Data collection and analysis
Information concerning patients, interventions, results, and methodology were extracted in standardized manner by two independent reviewers and summarized descriptively.
Main results
Three trials including a total of 124 asthmatic children met the inclusion criteria, but only one trial had reasonable methodological quality. Two trials reported that speleotherapy had a beneficial short‐term effect on lung function. Other outcomes could not be assessed in a reliable manner.
Authors' conclusions
Due to the paucity of trials, the available evidence does not permit a reliable conclusion as to whether speleo‐therapeutic interventions are effective for the treatment of chronic asthma. Randomized controlled trials with long‐term follow‐up are necessary
Plain language summary
Speleotherapy (exposure to salt air, usually underground) for asthma
Speleotherapy (staying in underground environments) is believed to be of some benefit to people with asthma. People spend short periods in specifically designated caves or mines, sometimes doing particular physical or breathing exercises. There are some wards for longer stays.

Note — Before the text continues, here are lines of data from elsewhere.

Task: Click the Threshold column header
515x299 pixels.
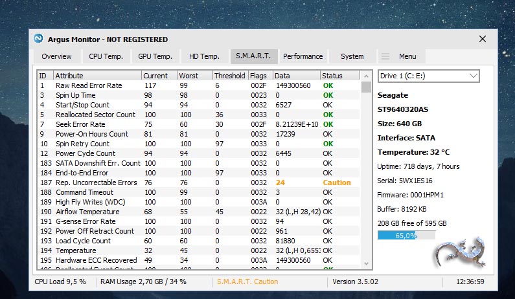Action: 229,76
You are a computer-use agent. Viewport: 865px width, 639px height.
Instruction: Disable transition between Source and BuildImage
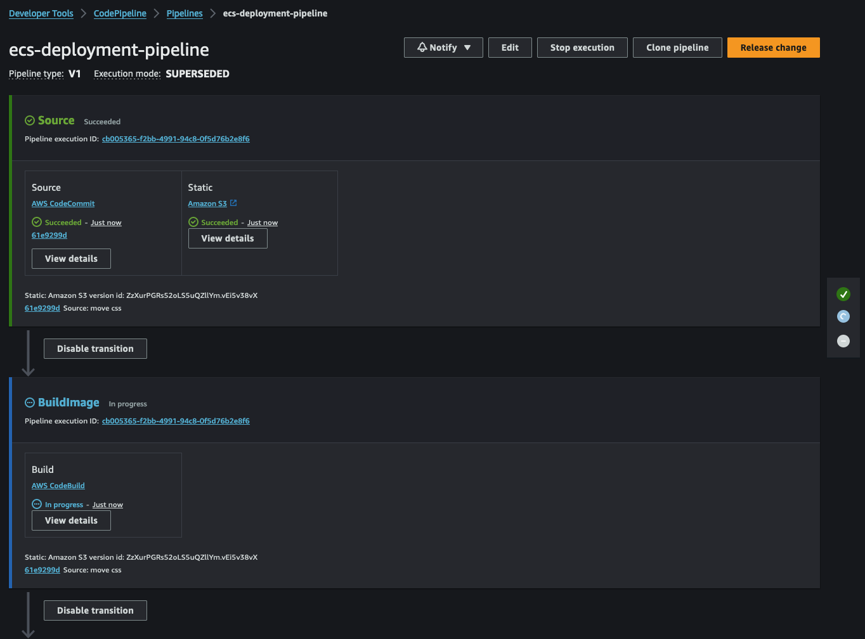pos(95,349)
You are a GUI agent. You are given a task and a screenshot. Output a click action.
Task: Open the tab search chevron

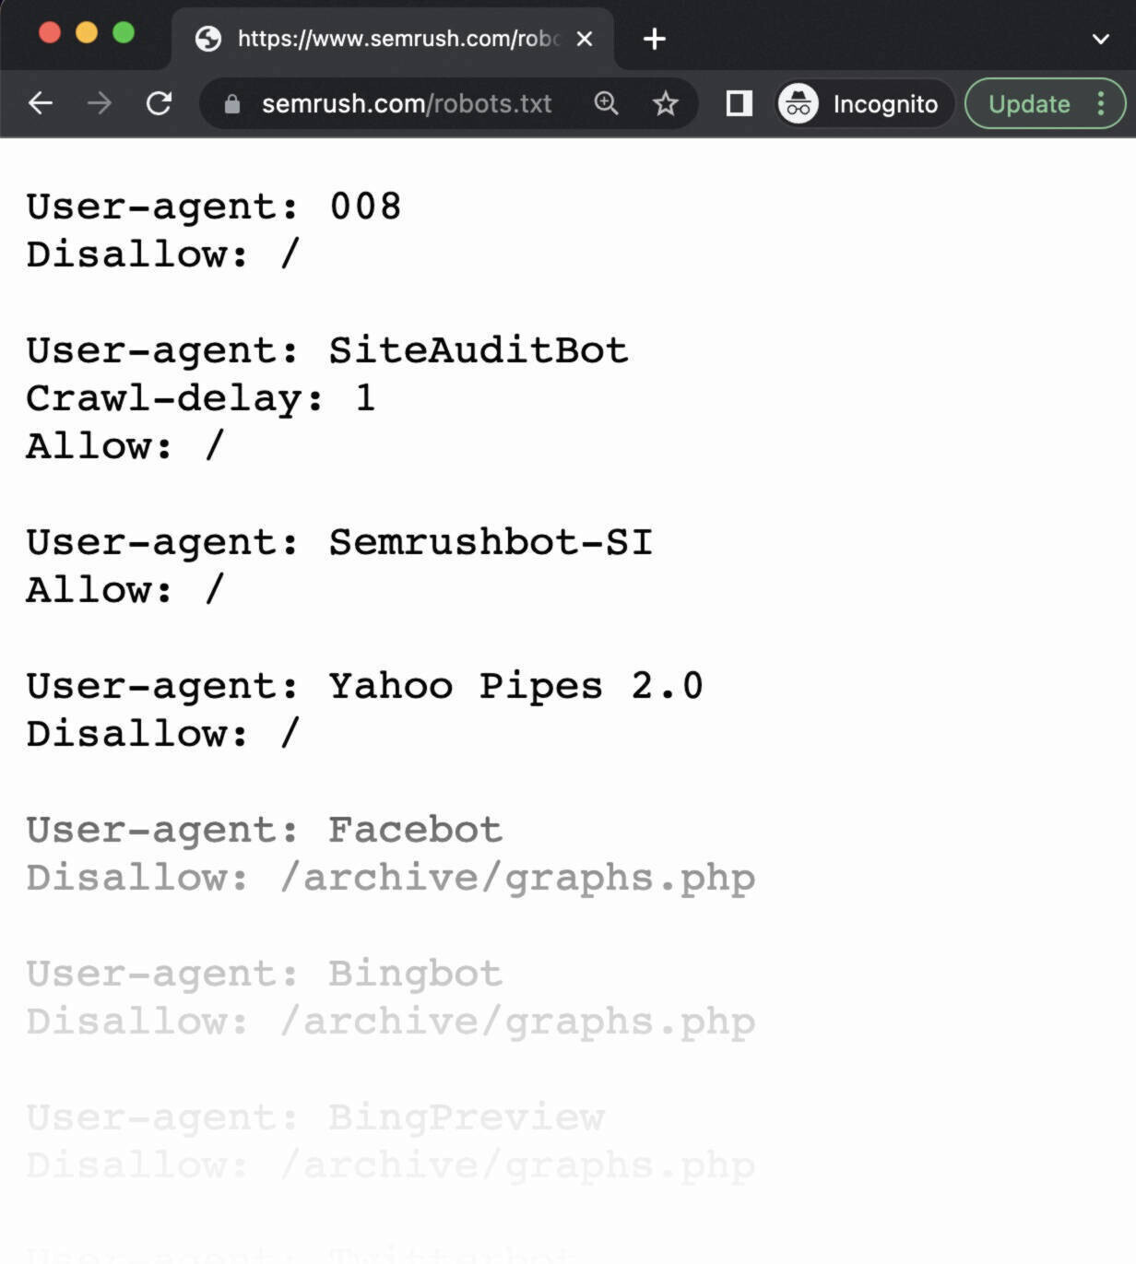[x=1099, y=39]
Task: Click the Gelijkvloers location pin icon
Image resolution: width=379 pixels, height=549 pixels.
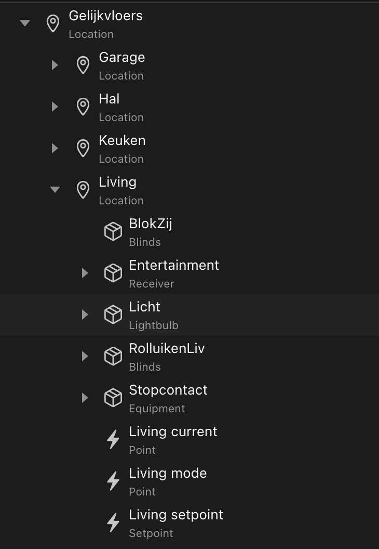Action: [53, 23]
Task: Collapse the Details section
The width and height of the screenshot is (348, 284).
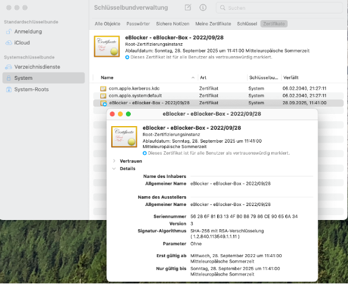Action: coord(114,169)
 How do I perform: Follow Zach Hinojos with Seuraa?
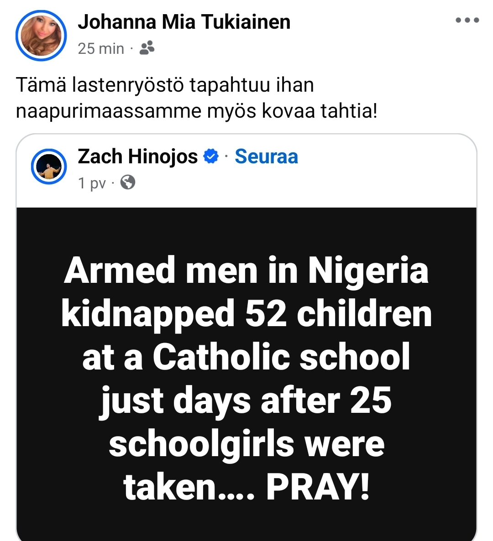pos(266,156)
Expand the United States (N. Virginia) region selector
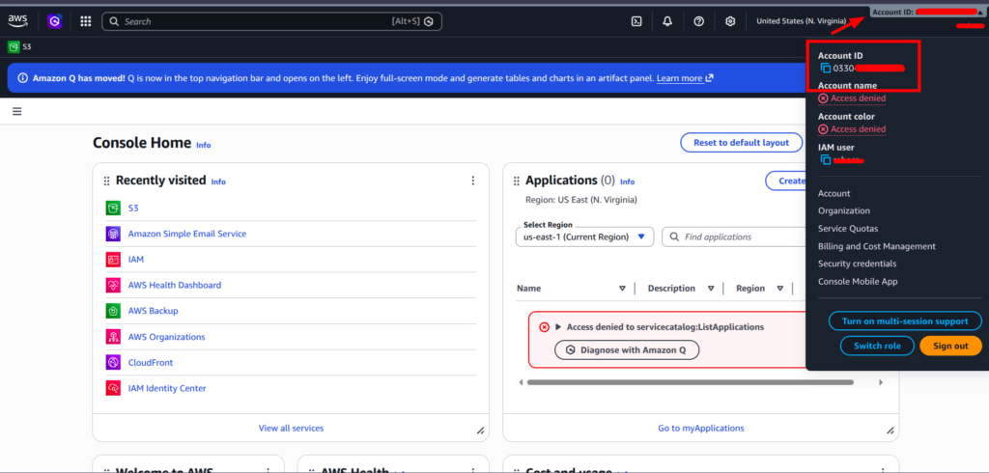The image size is (989, 473). click(805, 20)
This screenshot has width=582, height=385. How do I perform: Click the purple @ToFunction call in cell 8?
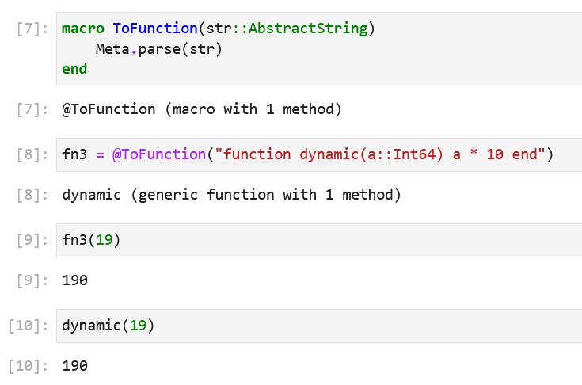point(158,154)
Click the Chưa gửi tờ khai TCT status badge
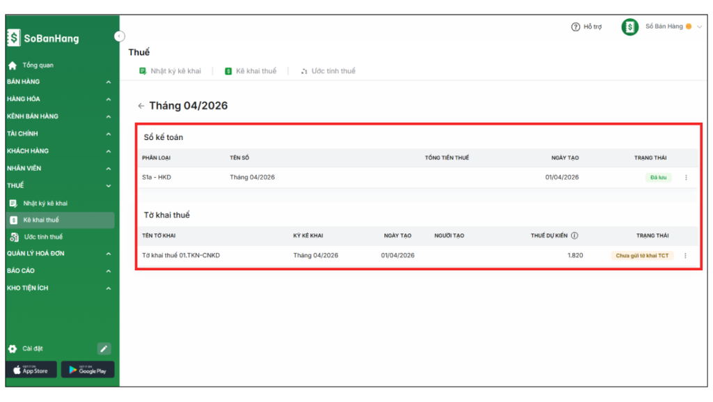This screenshot has height=402, width=713. click(642, 256)
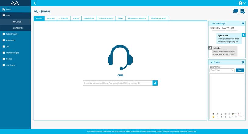The height and width of the screenshot is (134, 248).
Task: Open Dashboards in the sidebar
Action: click(x=18, y=28)

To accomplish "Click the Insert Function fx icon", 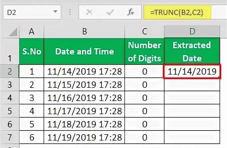I will [131, 12].
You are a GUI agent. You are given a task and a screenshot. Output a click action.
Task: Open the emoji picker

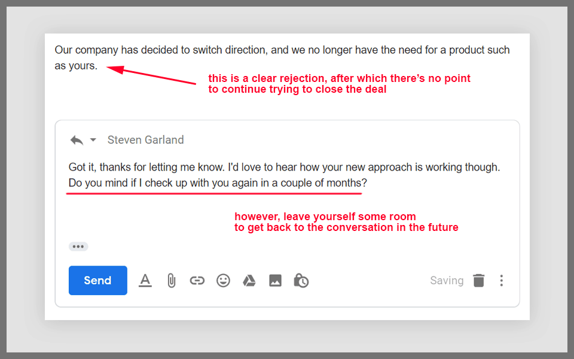[x=223, y=281]
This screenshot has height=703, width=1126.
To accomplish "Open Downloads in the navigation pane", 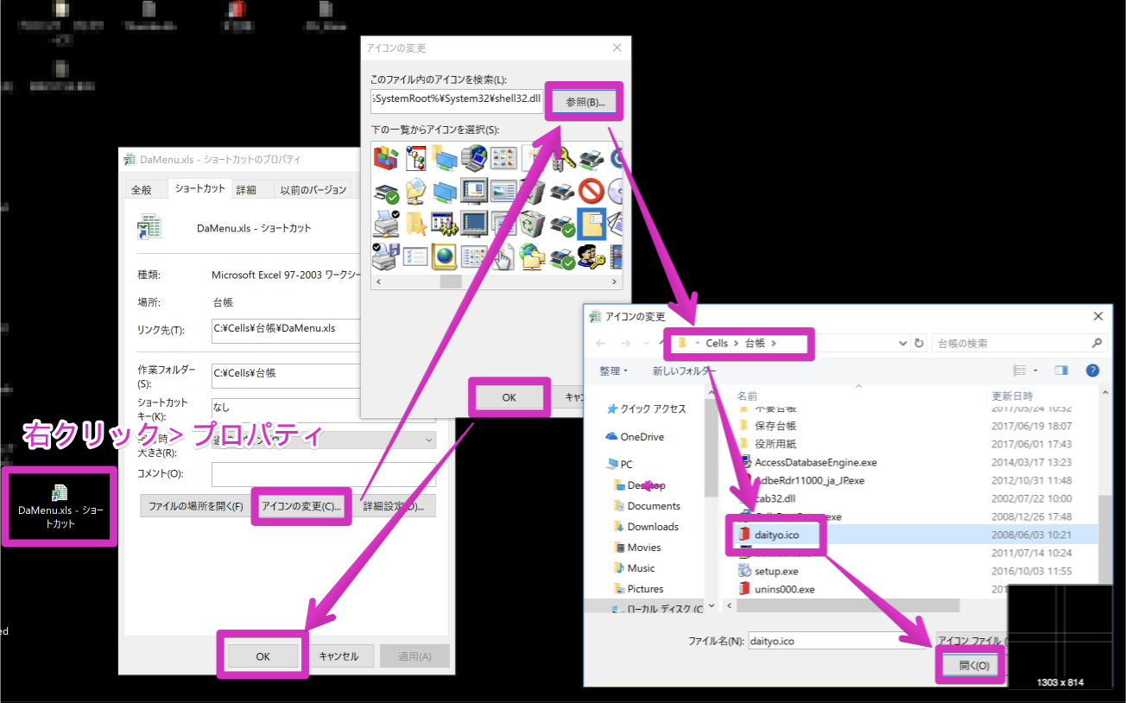I will point(653,527).
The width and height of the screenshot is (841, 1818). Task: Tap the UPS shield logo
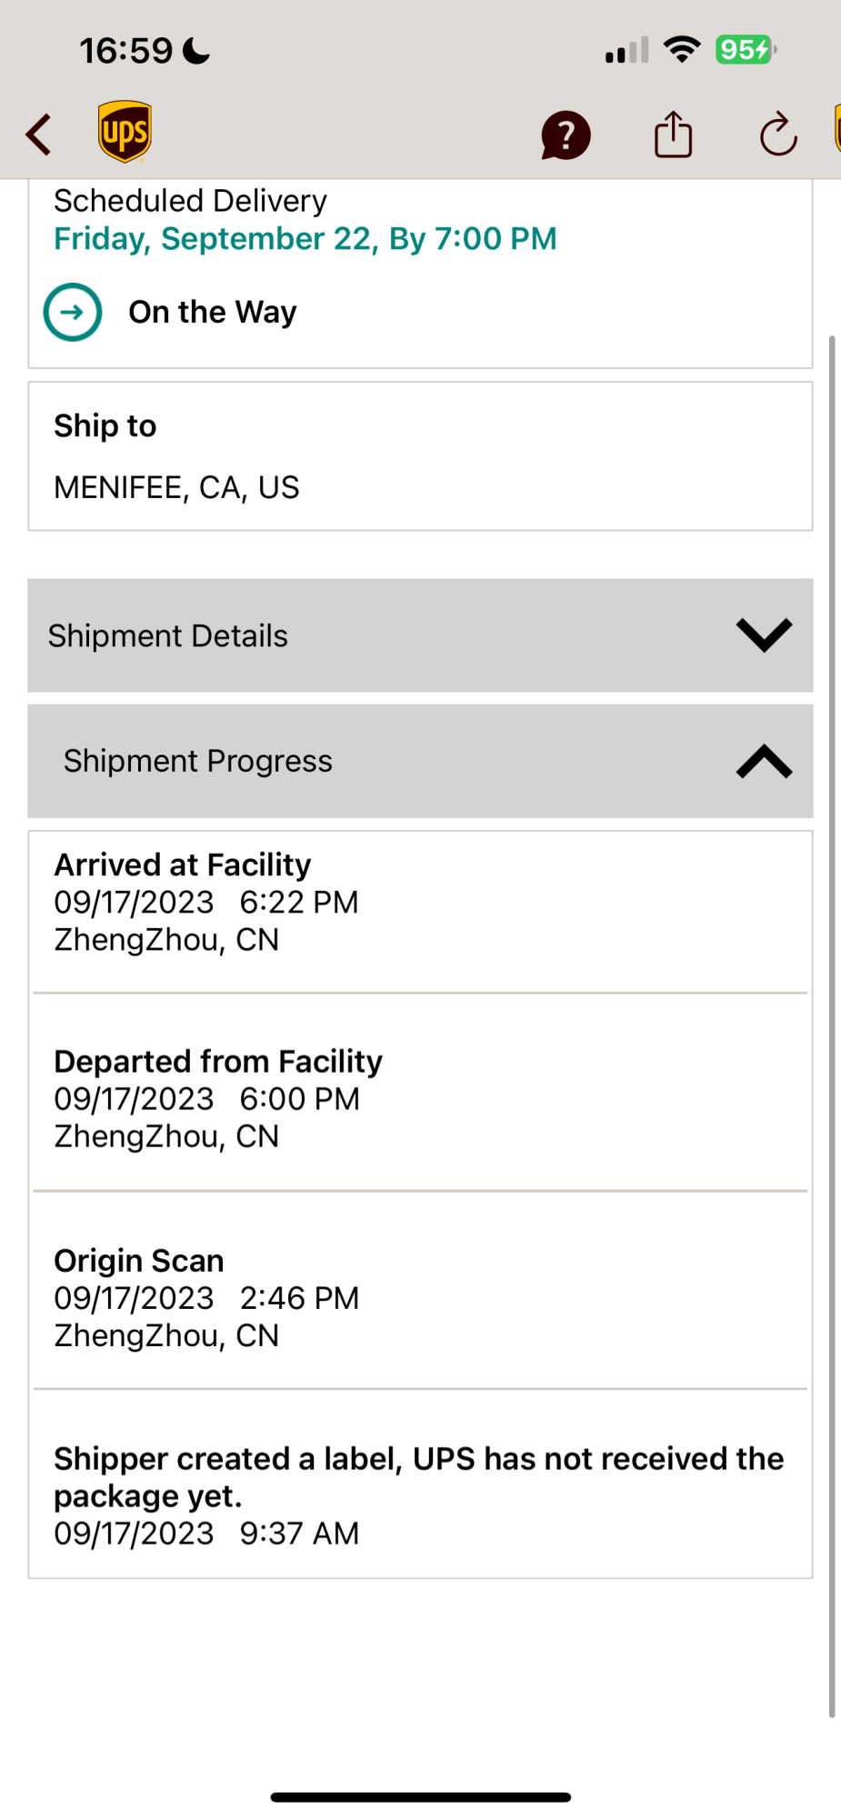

Benefits are believed to come from air quality, underground climate, air pressure or radiation. These features differ among caves and mines (for example, there are high levels of radiation in some mines, and different types of humidity). No evidence from randomised controlled trials was found and more research is needed.
Background
Speleotherapy, the use of subterranean environments, is a therapeutic measure in the treatment of chronic obstructive airways diseases. It is virtually unknown in the UK or the US, but has considerable widespread use in some Central and Eastern European countries.
The main curative factors of speleotherapy in caves and mines are thought to be air quality, underground climate and radiation. Two main kinds of air quality can be distinguished ‐ firstly in salt and potash mines and caves, and secondly in karst caves and ore mines. Three forms of climate can be recognised (by temperature) ‐ cold, moderate, warm and three forms of climate (by relative humidity) ‐ low, normal, high and three forms of climate (by pressure) ‐ low, normal, high. There are four forms of radiation ‐ high level due to radon, moderate level ‐ to potassium ‐40, normal level ‐ to normal karst rock, and low level ‐ to common salt rock (halite) .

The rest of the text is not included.